--- Provided information Enclosed Below ---

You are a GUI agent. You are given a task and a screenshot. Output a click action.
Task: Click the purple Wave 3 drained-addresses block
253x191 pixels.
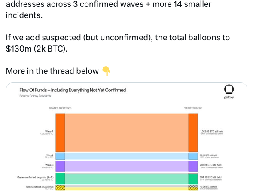[x=61, y=166]
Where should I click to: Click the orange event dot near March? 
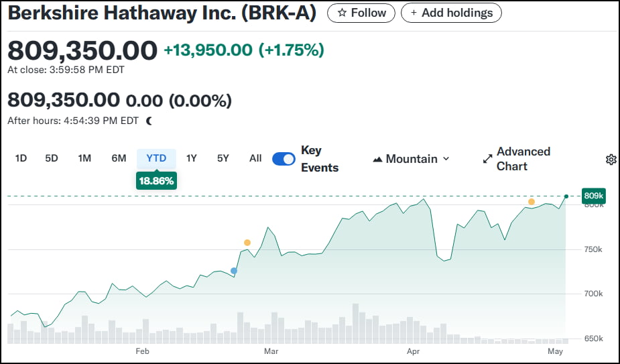click(x=247, y=243)
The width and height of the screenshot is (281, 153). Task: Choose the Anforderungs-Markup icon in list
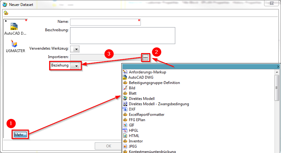click(125, 72)
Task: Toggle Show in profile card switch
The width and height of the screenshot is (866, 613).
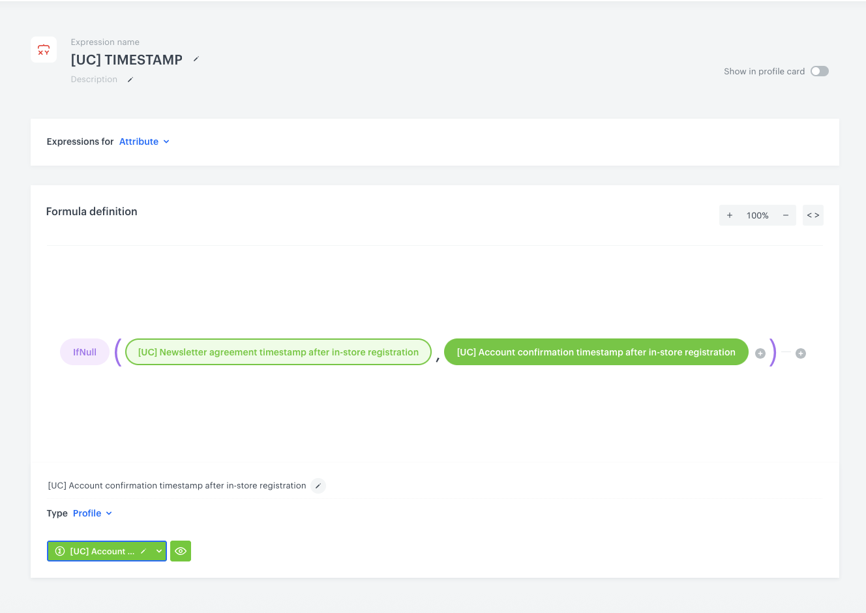Action: pos(820,71)
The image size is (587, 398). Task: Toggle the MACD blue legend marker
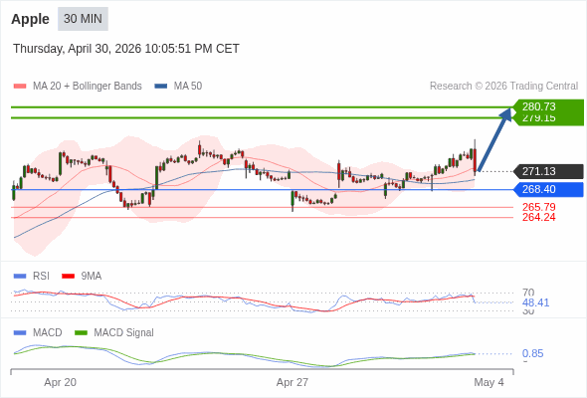pos(20,333)
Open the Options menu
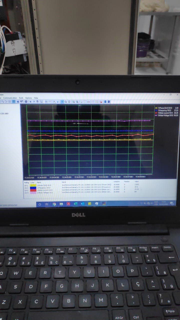The image size is (180, 320). click(29, 98)
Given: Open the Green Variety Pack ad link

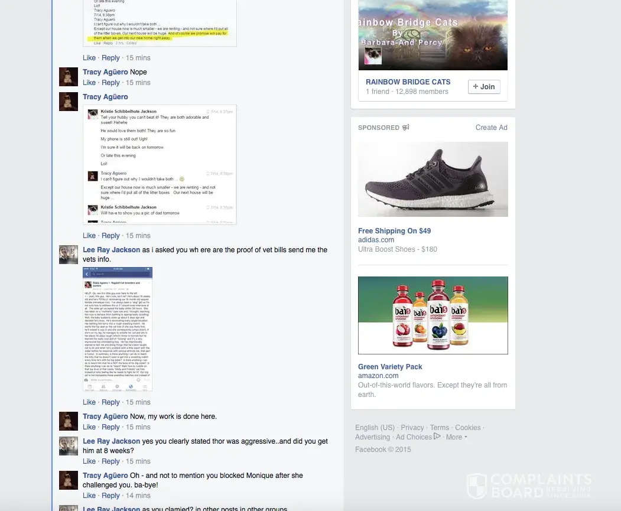Looking at the screenshot, I should pos(390,366).
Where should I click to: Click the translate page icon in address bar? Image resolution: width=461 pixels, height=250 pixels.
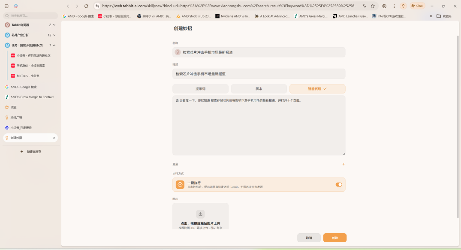364,6

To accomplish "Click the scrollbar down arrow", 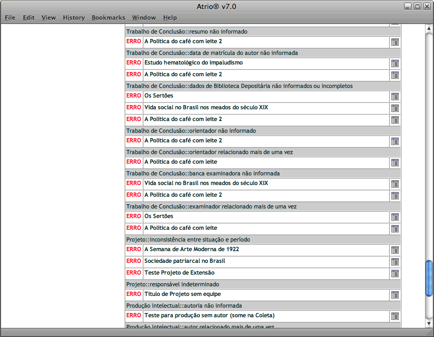I will pos(429,323).

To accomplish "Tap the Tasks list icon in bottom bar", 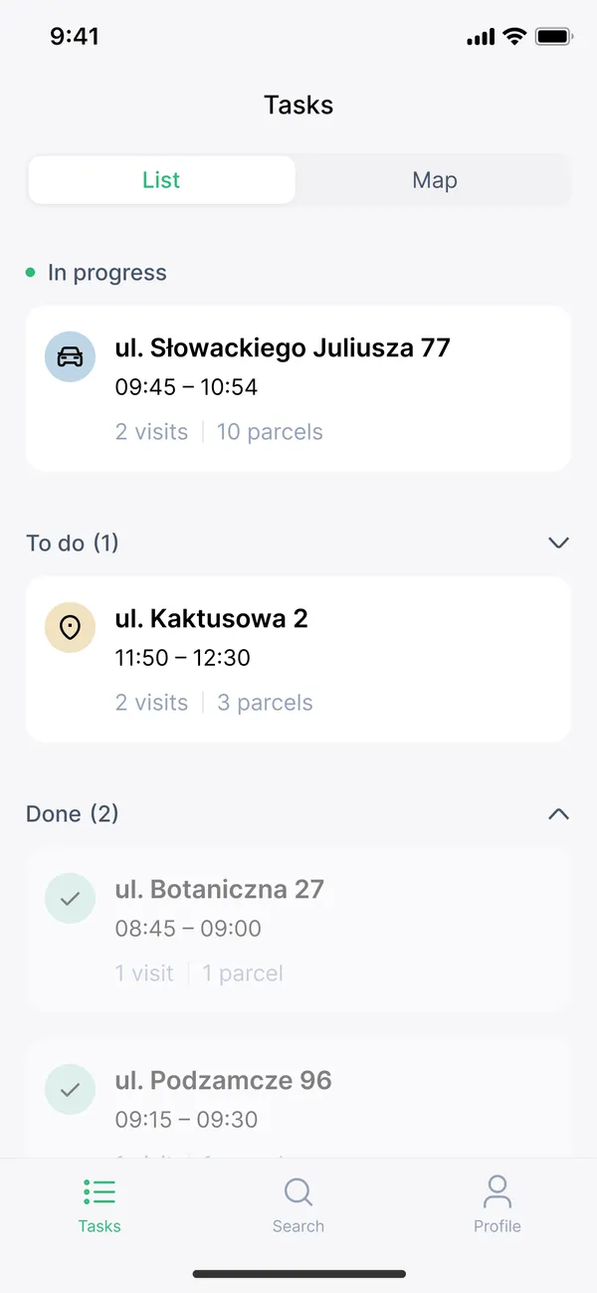I will point(100,1191).
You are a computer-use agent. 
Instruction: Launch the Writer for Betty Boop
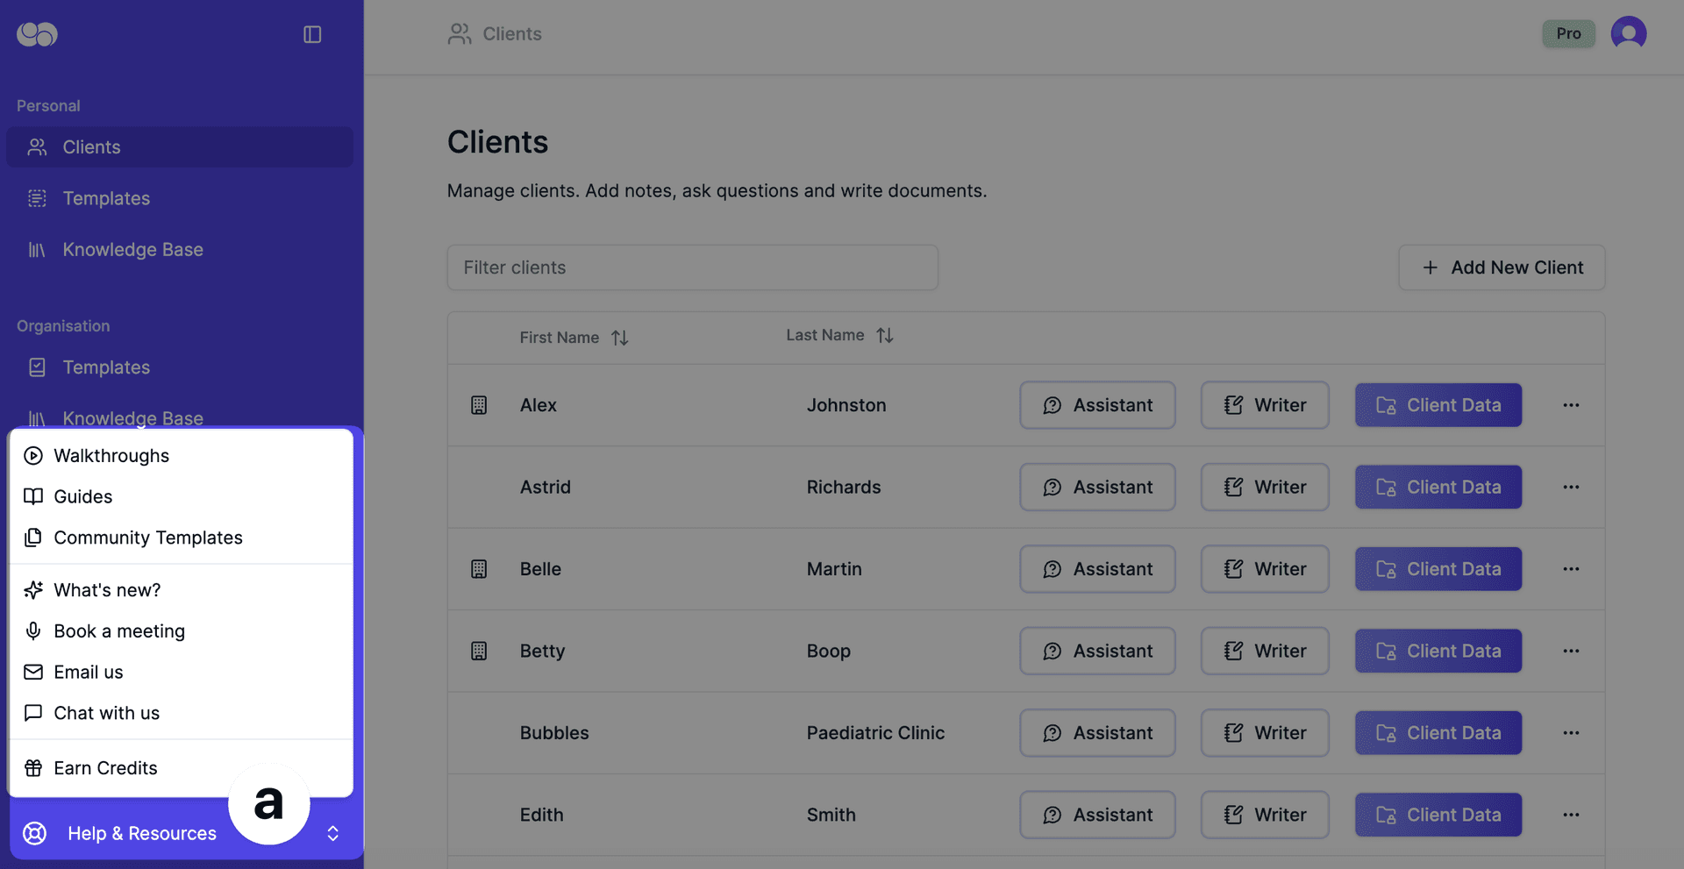[1264, 651]
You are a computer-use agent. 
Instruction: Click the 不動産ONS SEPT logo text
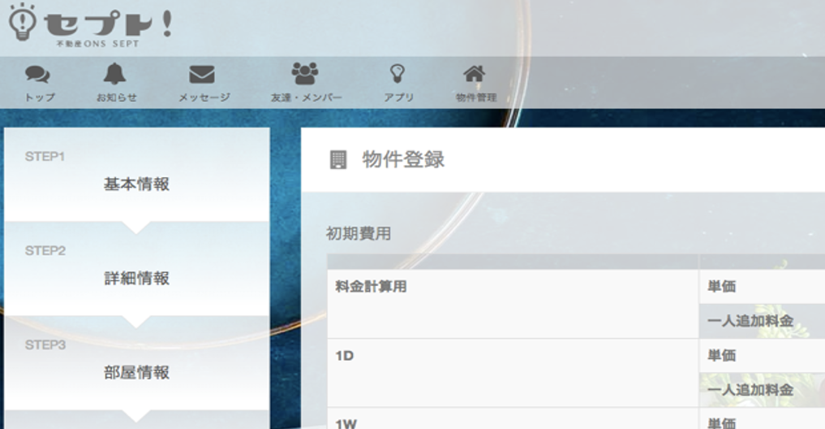(x=98, y=44)
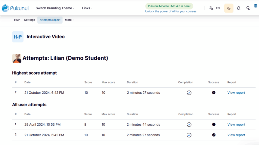Select the H5P tab
Viewport: 259px width, 145px height.
[17, 20]
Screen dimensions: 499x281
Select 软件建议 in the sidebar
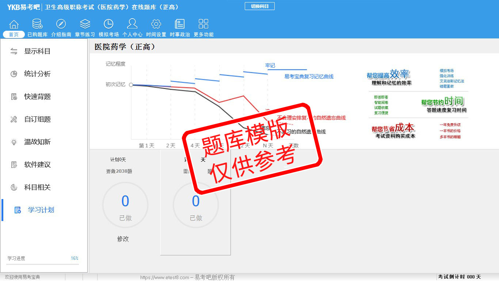[37, 165]
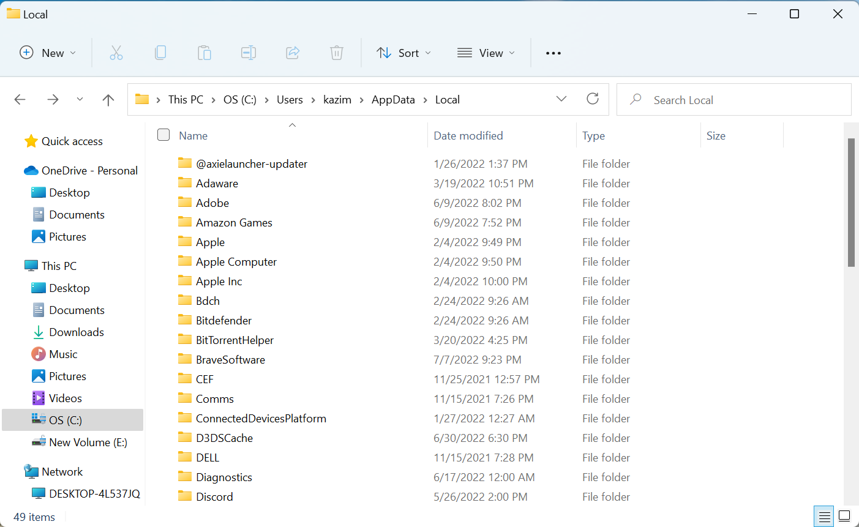The image size is (859, 527).
Task: Click the vertical scrollbar of file list
Action: (851, 202)
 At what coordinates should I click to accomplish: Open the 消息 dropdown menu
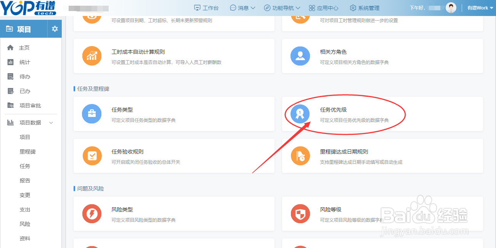point(242,8)
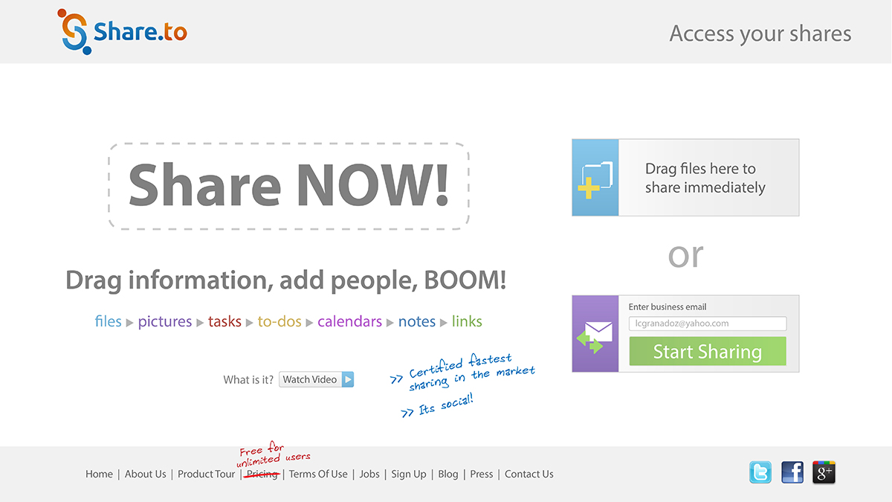Screen dimensions: 892x502
Task: Select the green notes category link
Action: point(416,321)
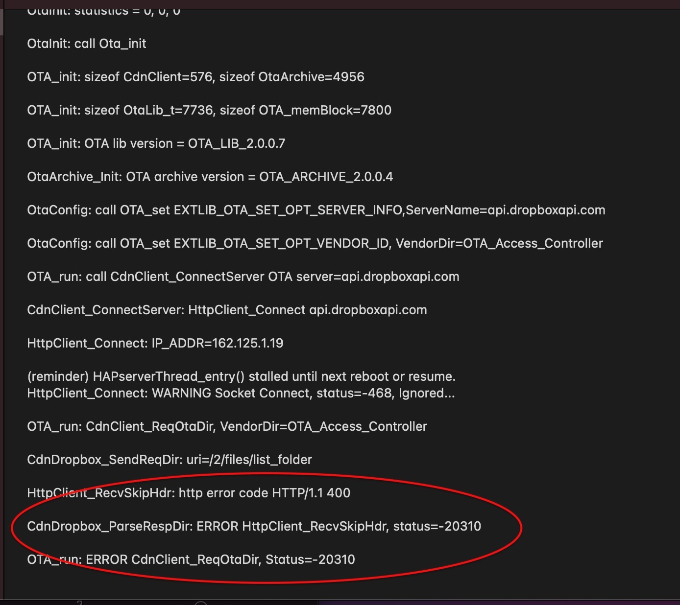Screen dimensions: 680x605
Task: Select the 'WARNING Socket Connect' status=-468 line
Action: [241, 393]
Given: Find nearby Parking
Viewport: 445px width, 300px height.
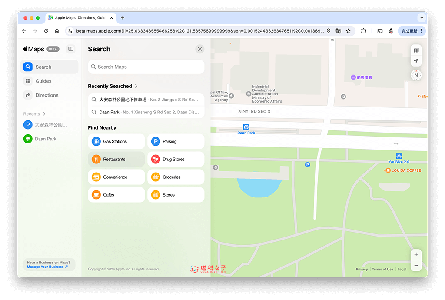Looking at the screenshot, I should (176, 142).
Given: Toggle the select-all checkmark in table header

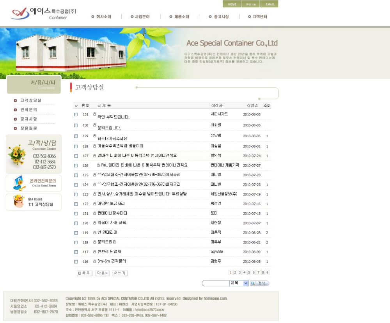Looking at the screenshot, I should (76, 106).
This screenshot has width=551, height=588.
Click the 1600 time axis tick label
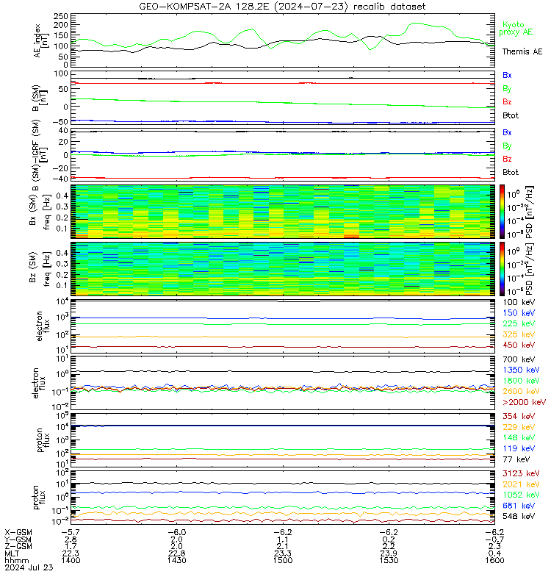(x=494, y=560)
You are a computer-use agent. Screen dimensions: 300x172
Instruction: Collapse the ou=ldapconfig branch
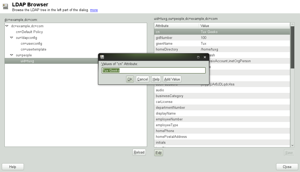click(11, 38)
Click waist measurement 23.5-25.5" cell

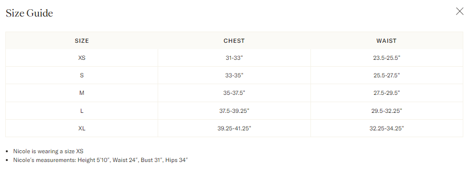pyautogui.click(x=386, y=58)
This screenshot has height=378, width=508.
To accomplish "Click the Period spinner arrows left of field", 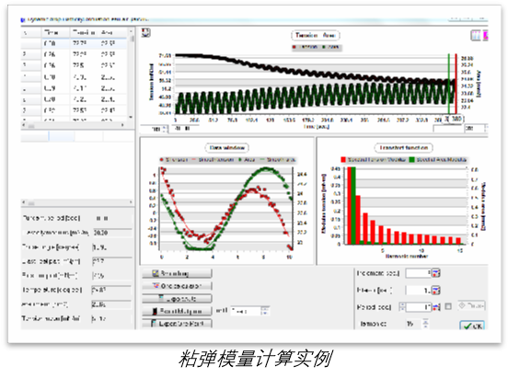I will 402,306.
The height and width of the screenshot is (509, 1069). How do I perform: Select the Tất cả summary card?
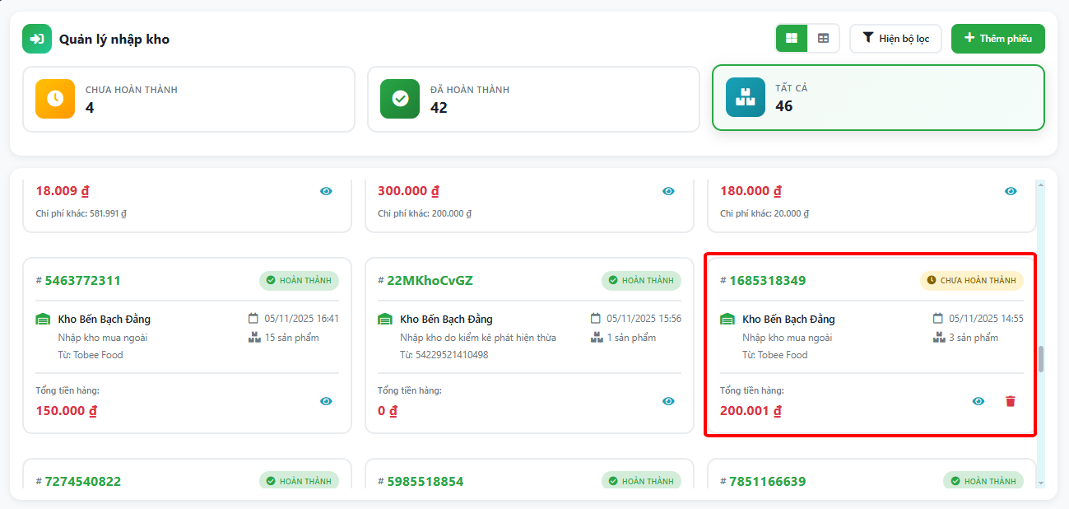point(878,97)
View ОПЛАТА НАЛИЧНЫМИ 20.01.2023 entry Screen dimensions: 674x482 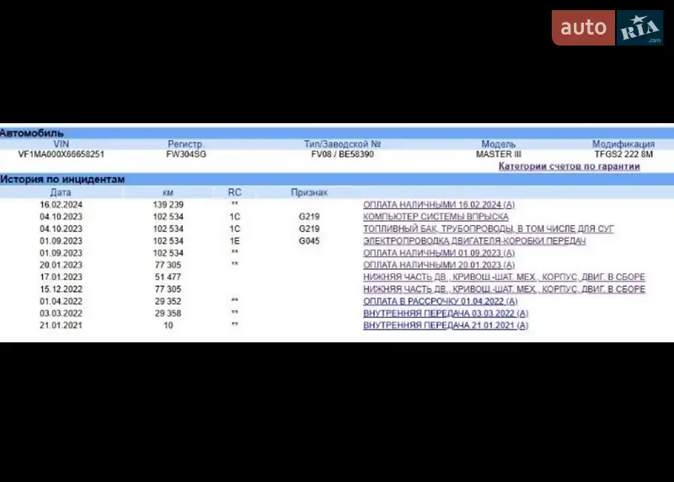[x=439, y=265]
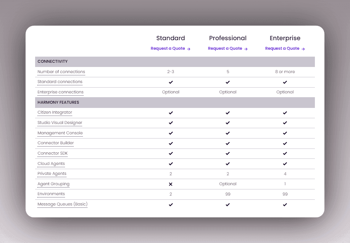Click the Enterprise checkmark for Cloud Agents
The image size is (350, 243).
(x=285, y=164)
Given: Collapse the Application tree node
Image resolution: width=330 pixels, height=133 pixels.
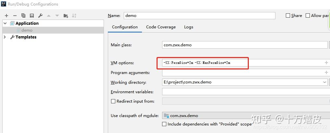Looking at the screenshot, I should click(x=5, y=23).
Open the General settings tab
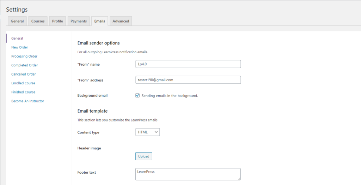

--- End of Enclosed Provided information ---

● **Problem to solve**:
Based on the entries above, please count how many lines contain the string "This", and reply with the figure only.

● **Task output**:
2